The price of a steel rod varies jointly as the length and square of the diameter. If a 12 ft rod with a 2 in of diameter cost 480.00 pesos then what is the price of an 18 ft rod with a 3 in of diameter?
this is just like the gas problem in your last post, but P=kLD^2
give it a try, and show us what you've tried if you get stuck.
To find the price of an 18 ft rod with a 3 in diameter, we can use the concept of joint variation. Joint variation states that when two variables are related to a third variable, the expression relating them is of the form y = kx₁x₂, where y is the dependent variable, x₁ and x₂ are the independent variables, and k is the constant of variation.
In this case, the price of the steel rod (y) varies jointly as the length (x₁) and square of the diameter (x₂).

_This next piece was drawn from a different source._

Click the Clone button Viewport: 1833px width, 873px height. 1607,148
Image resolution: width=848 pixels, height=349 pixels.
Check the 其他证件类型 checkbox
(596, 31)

Let's set up the equation using the given information:
480.00 = k * 12 * (2²)
480.00 = k * 12 * 4
480.00 = k * 48
Now, we can solve for k by dividing both sides of the equation by 48:
k = 480.00 / 48
k = 10.00
Now that we have the value of k, we can find the price of the 18 ft rod (y₂) with a 3 in diameter (x₂₂) using the joint variation equation:
y₂ = k * x₁₂ * (x₂₂)²
y₂ = 10.00 * 18 * (3²)
y₂ = 10.00 * 18 * 9
y₂ = 1620.00 pesos
Therefore, the price of an 18 ft rod with a 3 in diameter would be 1620.00 pesos.